### [Required task 1]
Can you condense the paragraph beginning "When water derived from precipitation" in the ground-water discharge text into a short bulleted list that keeps its main facts?
### [Required task 2]
Will you repeat the ground-water discharge text word for word, starting at "When water derived" and ending at "of heavy pumping."?

### [Document extract]
++++++++++

Ground-water Discharge

When water derived from precipitation or other sources reaches the zone of saturation, it moves down gradient in the direction of the slope of the water table. The water remains a part of the ground-water body until removed or discharged by natural or artificial means. Water may be discharged from an aquifer by evaporation. plant transpiration, seepage into streams. as discharge from springs, or by pumping from wells. Discharge from the ground-water reservoir takes place by one or more of these methods most of the time. Over a period of years, or a climatic cycle, the quantity of ground-water discharge is about equal to the quantity of recharge, although this balance may be upset locally in areas of heavy pumping.

++++++++++

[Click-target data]
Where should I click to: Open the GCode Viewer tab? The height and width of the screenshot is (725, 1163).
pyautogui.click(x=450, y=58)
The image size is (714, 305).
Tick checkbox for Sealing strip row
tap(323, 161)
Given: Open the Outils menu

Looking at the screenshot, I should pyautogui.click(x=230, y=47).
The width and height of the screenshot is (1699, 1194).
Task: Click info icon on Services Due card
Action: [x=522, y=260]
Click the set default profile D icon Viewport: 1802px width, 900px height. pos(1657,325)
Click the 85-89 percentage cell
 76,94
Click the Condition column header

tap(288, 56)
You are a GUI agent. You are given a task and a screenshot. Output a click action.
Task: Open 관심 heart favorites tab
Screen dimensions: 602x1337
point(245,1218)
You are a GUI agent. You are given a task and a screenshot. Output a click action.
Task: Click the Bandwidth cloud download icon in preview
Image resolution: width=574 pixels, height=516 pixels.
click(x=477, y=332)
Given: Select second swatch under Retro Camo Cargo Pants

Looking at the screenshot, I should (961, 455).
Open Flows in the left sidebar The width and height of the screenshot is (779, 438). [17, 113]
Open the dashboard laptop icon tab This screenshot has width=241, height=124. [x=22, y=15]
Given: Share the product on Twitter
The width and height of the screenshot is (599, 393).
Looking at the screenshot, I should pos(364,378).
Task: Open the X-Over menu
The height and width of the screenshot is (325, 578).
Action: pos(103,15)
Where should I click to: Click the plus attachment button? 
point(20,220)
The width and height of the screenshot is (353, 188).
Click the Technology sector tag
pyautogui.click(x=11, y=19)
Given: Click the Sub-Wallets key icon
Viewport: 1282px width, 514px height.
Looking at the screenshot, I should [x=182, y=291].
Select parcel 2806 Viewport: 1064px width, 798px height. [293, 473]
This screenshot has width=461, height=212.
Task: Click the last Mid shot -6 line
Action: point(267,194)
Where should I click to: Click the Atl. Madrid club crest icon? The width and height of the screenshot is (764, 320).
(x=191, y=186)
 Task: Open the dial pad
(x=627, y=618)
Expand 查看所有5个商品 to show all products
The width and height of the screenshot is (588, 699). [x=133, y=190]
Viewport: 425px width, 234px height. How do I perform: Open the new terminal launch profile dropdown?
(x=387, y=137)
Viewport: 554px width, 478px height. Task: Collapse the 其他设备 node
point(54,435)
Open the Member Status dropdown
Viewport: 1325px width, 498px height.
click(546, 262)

++++++++++

### [Written reply 1]
- Water from precipitation or other sources that reaches the zone of saturation moves down gradient, following the slope of the water table.
- It remains part of the ground-water body until it is removed or discharged by natural or artificial means.
- An aquifer can discharge water through evaporation, plant transpiration, seepage into streams, springs, or pumping from wells.
- Most of the time, discharge happens by one or more of these methods.
- Over a period of years or a climatic cycle, discharge is about equal to recharge, though heavy pumping can upset this balance locally.

### [Written reply 2]
When water derived from precipitation or other sources reaches the zone of saturation, it moves down gradient in the direction of the slope of the water table. The water remains a part of the ground-water body until removed or discharged by natural or artificial means. Water may be discharged from an aquifer by evaporation. plant transpiration, seepage into streams. as discharge from springs, or by pumping from wells. Discharge from the ground-water reservoir takes place by one or more of these methods most of the time. Over a period of years, or a climatic cycle, the quantity of ground-water discharge is about equal to the quantity of recharge, although this balance may be upset locally in areas of heavy pumping.